Надо подчеркнуть, что нас интересует не эта «поза изгнанника». Не столь важно, возводил ли тот или иной эразмиец, оказавшись в эмиграции, свой способ существования в культ. Важно другое: в утверждении, что эмиграция — характерная участь эразмийцев, нет ничего метафорического. Эту участь можно скорее считать неизбежным следствием эразмийских добродетелей. Мы ведь говорим о тоталитарных временах. Требует уточнения и слово «неизбежное». Петер де Мендельсон справедливо различает тех, «кто внесен в проскрипционный список тиранов и не имеет возможности удалить из него свое имя», и тех, кому нужно выбрать одно решение из нескольких.
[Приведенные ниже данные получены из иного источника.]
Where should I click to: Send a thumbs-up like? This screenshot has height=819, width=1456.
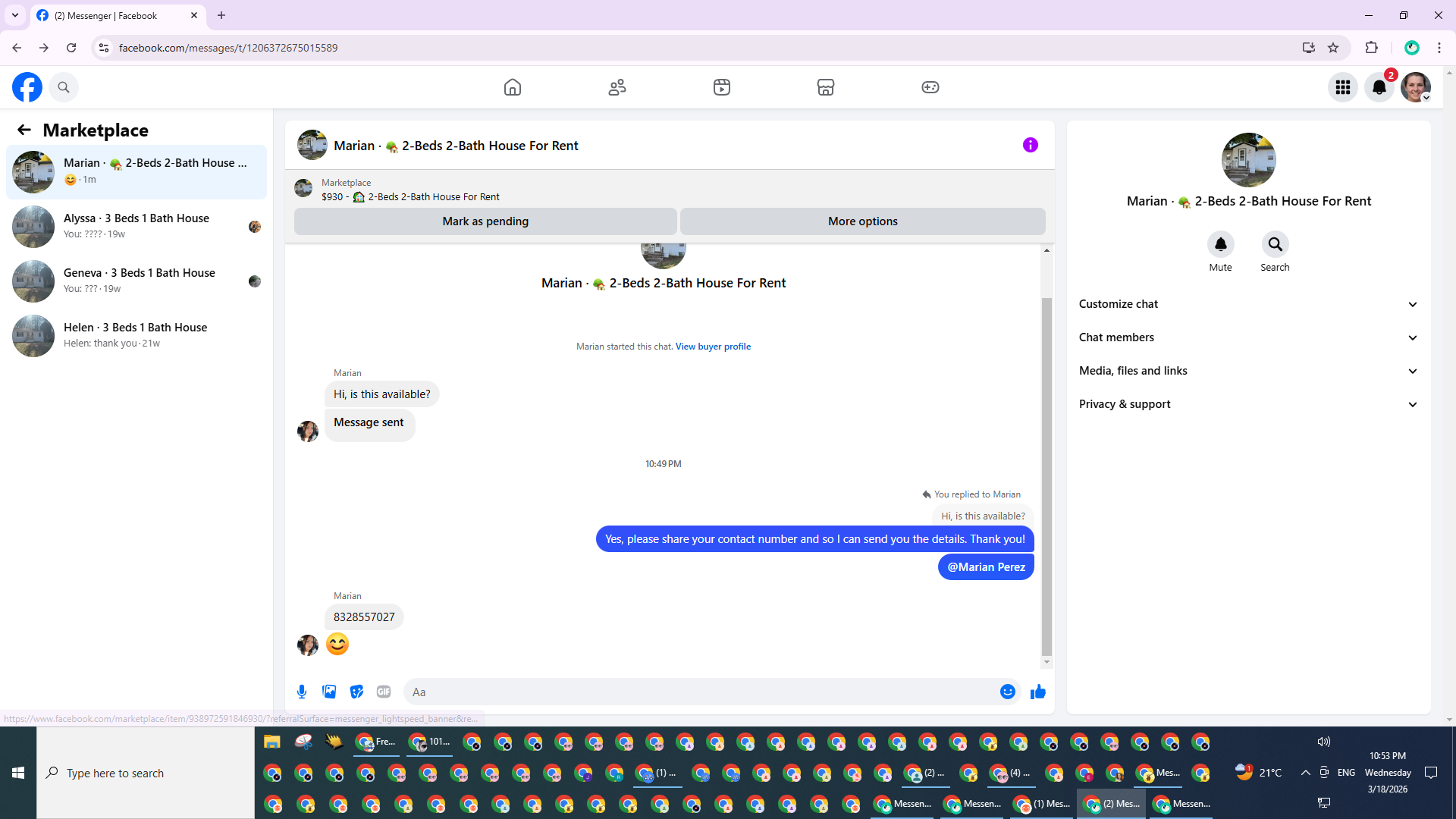point(1038,692)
Выбор первых «определен: только бегство»[237]
.Последние располагают альтернативами. Мендельсон (род. в 1908 г.), автор романов, биографий и эссе, сам был вынужден выбирать между разными возможностями. Он их перечисляет, начиная с «неисправимого мечтателя», который не соприкасается со своим временем, и «такого интеллектуала, который решает вообще ни во что не ввязываться». «Во времена тирании он запирает лавку мысли на замок». Нам уже встречался этот тип. В перечне Мендельсона есть также «оппортунисты», как «преднамеренные и сознательные», так и «бессознательные», свыкающиеся с ролью попутчиков. Есть такие, кто этой ролью не ограничивается и активно сотрудничает с режимом, — «просвещенные приверженцы духа погибели». Существуют, однако, и просвещенные враги злого духа, вступающие на путь сопротивления. Наконец, остаются те, кто «не отваживается вести рискованную игру». Они выбирают эмиграцию по моральным причинам. Эти причины делают для них эмиграцию неизбежной в более глубоком смысле.
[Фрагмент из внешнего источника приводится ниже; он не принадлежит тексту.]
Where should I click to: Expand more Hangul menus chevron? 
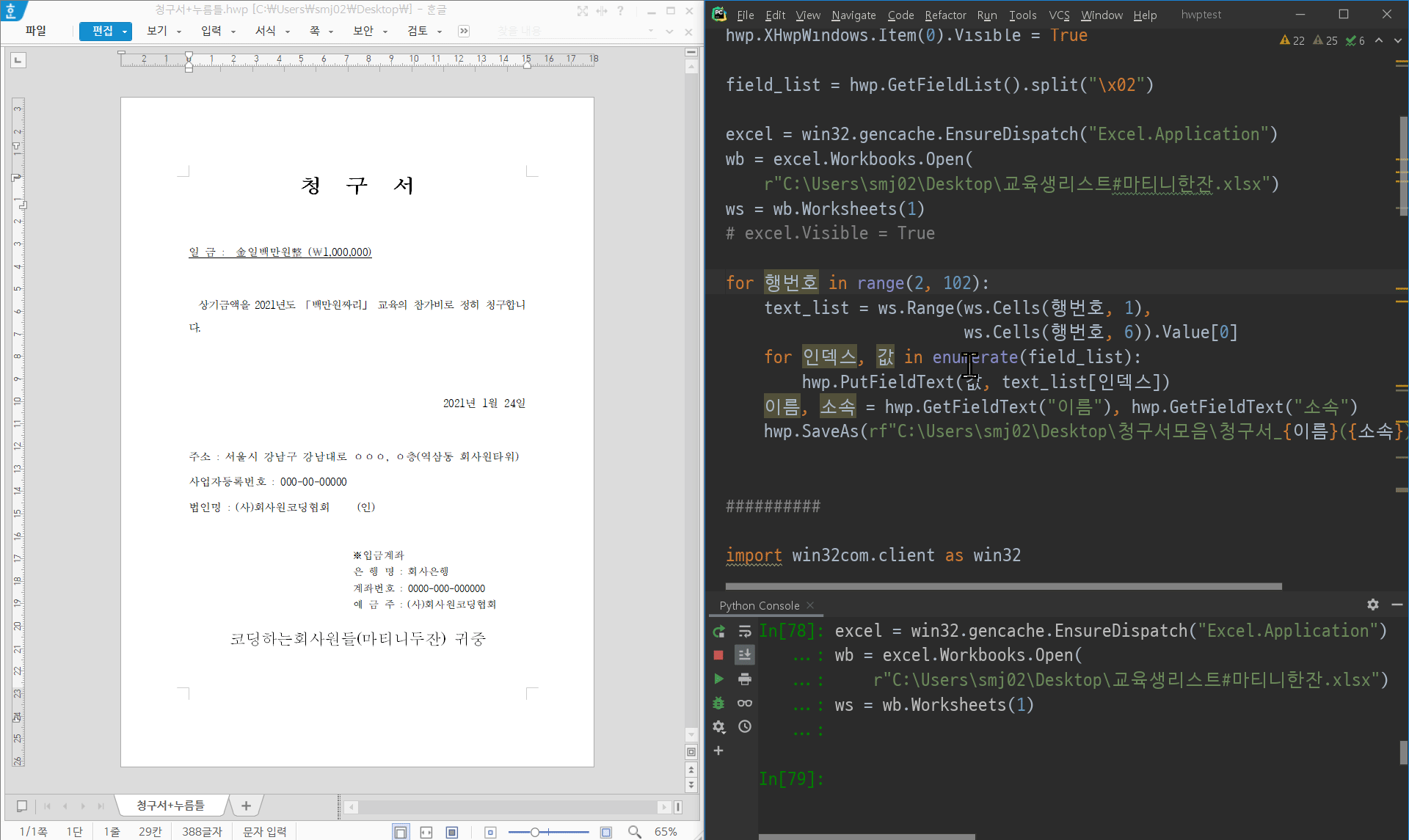pyautogui.click(x=464, y=31)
Мендельсон говорит о себе. (Он уехал из Германии в Вену, оттуда — в Лондон, а после войны, уже в качестве служащего британских оккупационных войск, вернулся на родину, где внес большой вклад в возрождение свободной немецкой прессы.) Эмиграцию он воспринимал как беду во всех значениях этого слова. «Внутренние и внешние испытания стоили друг друга и наилучшим образом друг друга подкрепляли». Опыт неизбежной эмиграции, однако, различался так же сильно, как люди, на чью долю он выпадал.
Карл Поппер покинул Вену в 1937 г., когда это еще было возможно. Сначала он присматривался к Англии, думая отправиться в Кембридж. Но сомневался, действительно ли англичане понимают, что творится у них под боком. Приглашение в Новую Зеландию сулило не только безопасную жизнь в обстановке, похожей на английскую, но и прекрасные условия работы — то, от чего он особенно зависел. В Новой Зеландии, «управляемой лучше всех стран в мире», он нашел «удивительно спокойную и приятную атмосферу для труда» и потому «быстро приступил к продолжению работы, которая была на несколько месяцев прервана»[238]
. Так продолжалось 10 лет; затем Поппер все-таки переселился в Англию. И хотя преподавал в Лондонской школе экономики, жил в сельской местности, в тихом графстве Бакингемшир. По его собственному признанию, с тех пор он был «самым счастливым философом из всех, которых встречал»[239]. Никто из гостей, навещавших Поппера в Пенне и позже в Кенли, не слышал, чтобы он жаловался на эмиграцию и жизнь вдали от родины, — он всегда говорил, причем весьма словоохотливо, только о своей работе. И не задумывался о возвращении в Вену.То же, пусть с оговорками, можно сказать об Исайе Берлине. Его биограф Игнатьев не убежден, что Берлин был совсем равнодушен в этом отношении. «Как обстояло дело с Ригой или Петроградом, которые остались в прошлом? Испытывал ли он тоску, ностальгию? Разговоров о тоске Берлин избегал: „Этого не было. Новая жизнь. Я начал с чистого листа“». Если 12-летний мальчик и впрямь мог чувствовать себя несколько чужим, то Берлин-студент уже полностью освоился в Оксфорде и Англии. Иэн Бурума в книге «Англомания» даже описывает его как «последнего англичанина». «Из русского, еврейского и английского материала он соорудил для себя собственную эксцентричную версию идеального англичанина». С точки зрения истинного «брита», берлиновская версия изрядно идеализировала остров. Бурума удачно замечает: «Во мне живет кто-то, кому хотелось бы навеки поселиться в Англии Берлина». Мы, однако, говорим здесь об эмиграции. Начиная с определенного, достаточно раннего момента это слово никак не описывает жизнь эразмийца Берлина. Англия стала для него домом.